Attached files

file filename
EXCEL - IDEA: XBRL DOCUMENT - PARLUX FRAGRANCES INCFinancial_Report.xls
EX-32.2 - CERTIFICATION OF CHIEF FINANCIAL OFFICER PURSUANT TO SECTION 906 OF THE SARBANES-OXLEY ACT OF 2002 - PARLUX FRAGRANCES INCex322-01q32012.htm
EX-31.2 - CERTIFICATION OF CHIEF FINANCIAL OFFICER PURSUANT TO SECTION 302 OF THE SARBANES-OXLEY ACT OF 2002 - PARLUX FRAGRANCES INCex312-01q32012.htm
EX-31.1 - CERTIFICATION OF CHIEF EXECUTIVE OFFICER PURSUANT TO SECTION 302 OF THE SARBANES-OXLEY ACT OF 2002 - PARLUX FRAGRANCES INCex311-01q32012.htm
EX-32.1 - CERTIFICATION OF CHIEF EXECUTIVE OFFICER PURSUANT TO SECTION 906 OF THE SARBANES-OXLEY ACT OF 2002 - PARLUX FRAGRANCES INCex321-01q32012.htm
EX-10.4 - LETTER AGREEMENT - PARLUX FRAGRANCES INCex104leteragreement.htm
EX-10.3 - AMENDMENT TO LETTER AGREEMENT - PARLUX FRAGRANCES INCex103amendmenttoletteragre.htm
EX-10.5 - AMENDMENT TO VOTING AGREEMENT - PARLUX FRAGRANCES INCex105amendmenttovotingagre.htm
10-Q - FORM 10Q FOR THE QUARTERLY PERIOD ENDED DECEMBER 31, 2011 - PARLUX FRAGRANCES INCa20111231-q310q.htm



Exhibit 4.1
AMENDMENT TO WARRANT CERTIFICATES

AMENDMENT TO WARRANT CERTIFICATES, dated as of December 23, 2011 (this “Warrant Amendment”) by and among the persons whose names appear on the signature pages hereto (each a “Required Holder” and together, the “Required Holders”), and Parlux Fragrances, Inc., a Delaware corporation (the “Company”).
WHEREAS, the Company has issued warrants to purchase 6,000,000 shares of the common stock, $.01 par value, of the Company to the persons identified on Schedule A (the “Holders”) attached hereto (collectively, the “Licensor Warrants”) pursuant to that certain Agreement dated April 3, 2009 (the “Agreement”) by and between the Company and Artistic Brands Development, LLC (f/k/a Iconic Fragrances, LLC) (“Licensor”) and subject to the terms and conditions of that certain Letter Agreement dated April 3, 2009 by and among the Company, Licensor and Rene Garcia (as amended, the “Letter Agreement”);

WHEREAS, the Required Holders hold Licensor Warrants exercisable for a majority of the common stock issuable under all of the Licensor Warrants;
WHEREAS, the Licensor Warrants provide that all of the Holders of the Licensor Warrants (each, a “Holder” and collectively, the “Holders”) have certain rights upon the occurrence of a merger of the Company with and into another entity;
WHEREAS, concurrently with the execution of this Warrant Amendment, the Company is entering into an Agreement and Plan of Merger (the “Merger Agreement”) with Perfumania Holdings, Inc. (“Parent”) and a wholly-owned subsidiary of Parent (“Merger Sub”), pursuant to which, among other things, (i) the Company will merge with and into Merger Sub (the “Merger”), and (ii) except as otherwise provided in the Merger Agreement, each outstanding share of the common stock of the Company, $.01 par value per share will be converted into the right to receive the consideration set forth in the Merger Agreement; and
WHEREAS, in connection with the Merger, the Company and the Required Holders have agreed to certain amendments to the Licensor Warrants and certain other agreements, as set forth herein.
NOW, THEREFORE, pursuant to Section 9.3 of each of the Licensor Warrants and in consideration of the premises and mutual covenants contained herein, the parties hereto hereby agree as follows:
1.Definitions. Capitalized terms used and not otherwise defined in this Warrant Amendment shall have the meanings assigned to such terms in the Licensor Warrants.

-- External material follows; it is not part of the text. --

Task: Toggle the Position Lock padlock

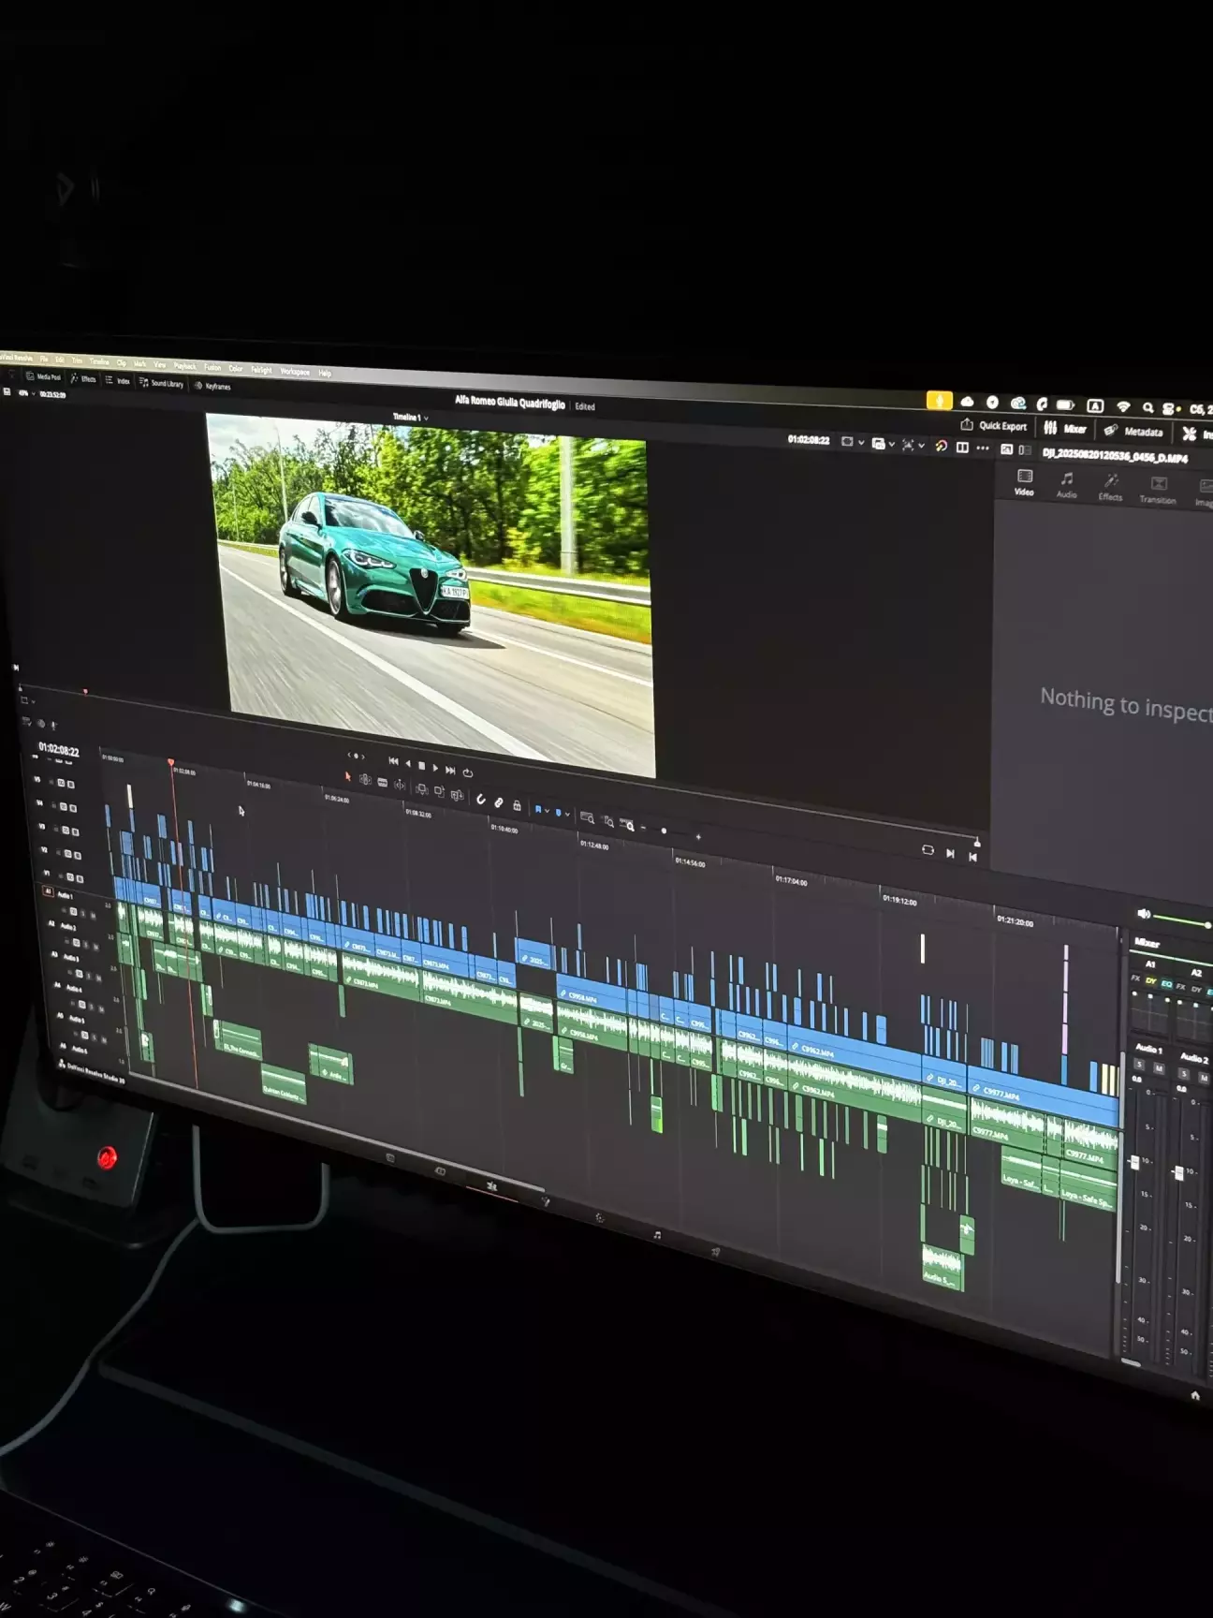Action: pyautogui.click(x=517, y=805)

2.Lawful and Adequate Consideration; Alternate Consideration; Other Amendments. Subject to the provisions of Section 2.10 of the Merger Agreement and Section 5 below:

(a)notwithstanding anything to the contrary contained in the Licensor Warrants, the Agreement or the Letter Agreement, at the Effective Time (as defined in the Merger Agreement), in accordance with Section 2.8(b)(ii) of the Merger Agreement, each outstanding and unexercised Licensor Warrant will cease to represent a warrant to purchase Common Stock and will be converted automatically into a fully-vested warrant (a “Parent Warrant”) to purchase a number of shares of Parent Common Stock (as defined in the Merger Agreement) equal to the product (rounded down to





the nearest whole share) of (x) the number of shares of Common Stock subject to such Licensor Warrant and (y) the Exchange Ratio (as defined in the Merger Agreement), at an exercise price per share of Parent Common Stock equal to $8.00 (the “Licensor Warrant Consideration”);

(b)the aggregate Licensor Warrant Consideration payable to the Holders pursuant to this Warrant Amendment shall be deemed, for purposes of Section 2.5 of each Licensor Warrant, to be lawful and adequate and in full satisfaction of the requirement to provide Alternate Consideration;

(c)notwithstanding anything to the contrary contained in the Licensor Warrants, the Agreement or the Letter Agreement, at the Effective Time the vesting schedule contemplated by Section 1.1(a) of each Licensor Warrant converted into a Parent Warrant shall immediately accelerate such that each such Parent Warrant shall be fully exercisable from and after the Effective Time through the end of the applicable Exercise Period with respect to such converted Licensor Warrant;

(d)Section 3.3 of the Licensor Warrants shall be amended by:
(i) changing all references to 19.9% in subsection (a) thereof to 28%; and
(ii)deleting subsection (b) thereof;

(e)Section 9.2 of the Licensor Warrants shall be amended by replacing “20% or more” with “more than 28%”;

(f)except as set forth herein, each Parent Warrant shall otherwise continued to be governed by the same terms and conditions as were applicable to the Licensor Warrant that converted into such Parent Warrant immediately prior to the Effective Time; and

(g)following the Closing Date, at a Holder's request, Parent shall promptly issue to the Holder a new warrant consistent with the foregoing provisions of this Paragraph 2 and evidencing the Holder's right to purchase the shares of Parent Common Stock issuable upon exercise of the Holder's Parent Warrants (it being understood that references in such new warrant to “the Company” shall be references to Parent).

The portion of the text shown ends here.